START Text excerpt

Proust is a well known French writer, renowned for his… difficult style. You’ll Google it if you want to try, OK?

Thus, in France (and probably elsewhere) you often hear this “I tried Proust, but I couldn’t finish it”, with a little funny face.

Well, OK, I never finished it either! Reading Proust is like eating a feast everyday. It’s exhausting!

  • Worse : you can not really read something else, because every writer looks like a dumb moron after Proust. Too much intelligence pulls you in an awe, where air is rare.
  • Worse : you want to grab anyone you know to scream “Read Proust, it’s amazing!”. No, come on, it’s impossible to read him.

END Text excerpt
START Given information

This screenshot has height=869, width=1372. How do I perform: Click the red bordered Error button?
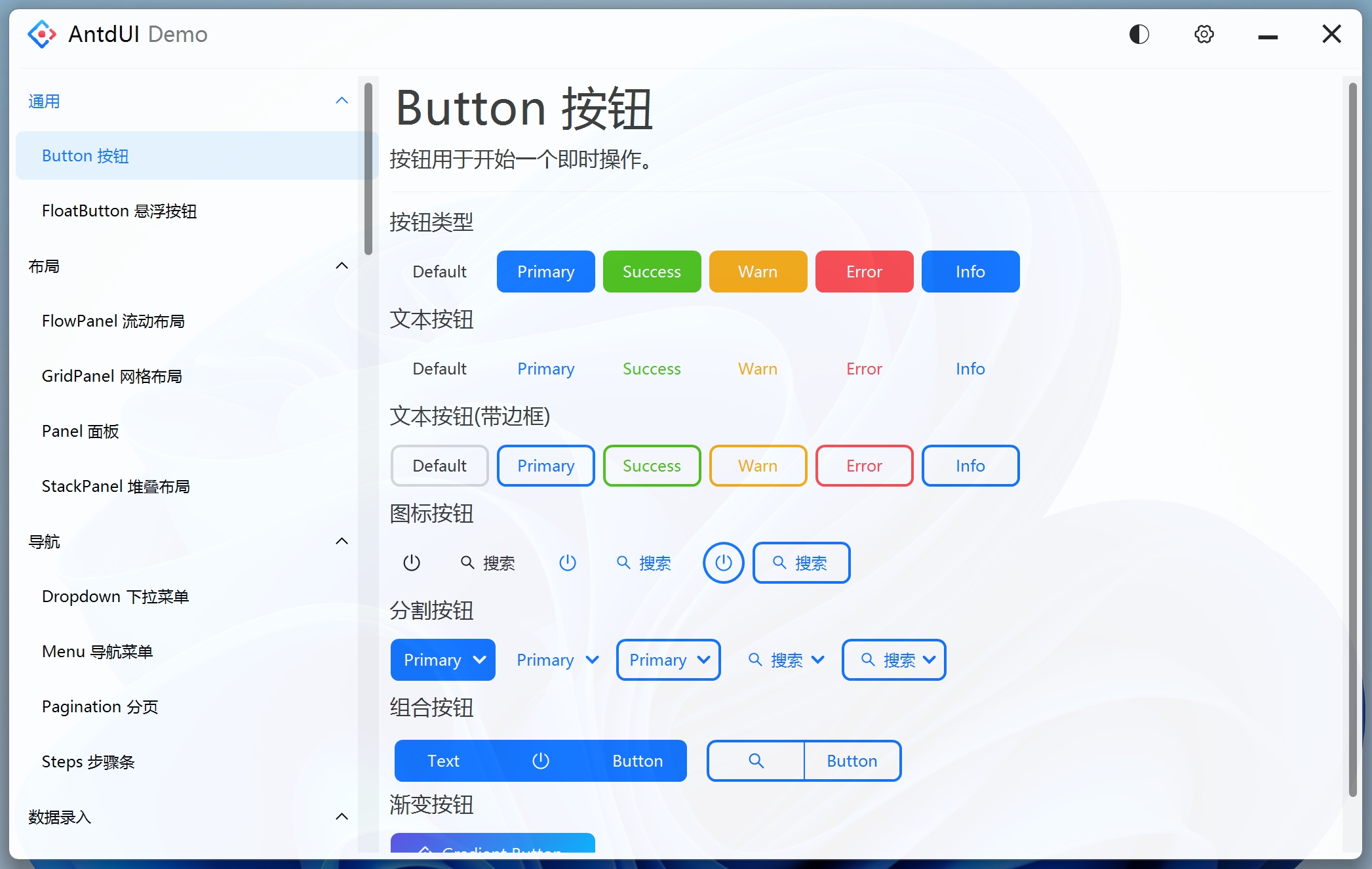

END Given information

**Tasks to perform**
a - Reproduce verbatim the portion of the passage on Proust that begins at the words "Thus, in France" and stops after the words "air is rare.".
b - In the passage on Proust, to what is reading Proust compared?
The material comes from a source unrelated to the passage on Proust.

**Task solutions**
a -
Thus, in France (and probably elsewhere) you often hear this “I tried Proust, but I couldn’t finish it”, with a little funny face.

Well, OK, I never finished it either! Reading Proust is like eating a feast everyday. It’s exhausting!

  • Worse : you can not really read something else, because every writer looks like a dumb moron after Proust. Too much intelligence pulls you in an awe, where air is rare.

b - Eating a feast every day.